My problem is that there is no reward for being an above average citizen.
That is, there are no mechanisms in a socialist society to better yourself, or advance yourself, by working harder or being smarter.
In short, the average citizen in Norway may be more comfortable… but that may be because everyone in Norway is an average citizen. That’s not the case, here. Here, there are rewards for extraordinary people.
It is precisely this spirit of individualism that has rocketed the US to the position it is in, globally.
In fact, it’s precisely this reason that there is a US. Our forefathers, being rugged individualists, could no longer take the overtaxation and oppression of individualism that are the hallmarks of socialist societies.
USA is a better country if you got money or if you live in a great place,but for the average person?
As I’ve said… the US is a better place for the average person to get a lot of money or live in a great place. We are not tied down to average, mundane lives that way the Norwiegians are. We have opportunities for the poor to become wealthy. It happens every single day.

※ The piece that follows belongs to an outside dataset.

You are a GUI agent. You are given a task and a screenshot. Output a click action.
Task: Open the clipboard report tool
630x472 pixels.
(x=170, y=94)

And the sexual (gender) equality is much better here in sweden and norway in USA,that is a fact and you know it and i know it.
I don’t knwo any such thing, and I don’t think you do, either.
I know you hear a lot of bitching and moaning about gender gaps and glass cielings and such… but you have to understand the, due to the freedoms of speech we have here, and the way the private political movements operate, it’s generally the smallest, but loudest minorities that get news time.
That is to say, the problem is not nearly as large, or even as existant, as you might think, not being here.
But lastly i would like to thank you for not trashing my 3rd language after Swedish and german.
On the contrary, I commend it. English is not an easy language to master.
Dude, you can’t critically analyse one BBC article and spin it in such a way as to indict an entire form of government. Specifically, the article DOES NOT state that Norway’s economy is propped up by oil. This is an erroneous connection you have made to conform to your existing views.
I’m not really blaming you, but this is one of the main problems with blogs in general. You follow the MSM rather than conducting any independent research or gaining new insights through investigation and contacts. Your “research” typically goes no further than a Google search...it’s quite sad in a way, but cute. Rather like a small child playing make-believe with their toys.
You obviously posess some degree of (misguided) intelligence and talent - I suggest you put it to use and become a reporter.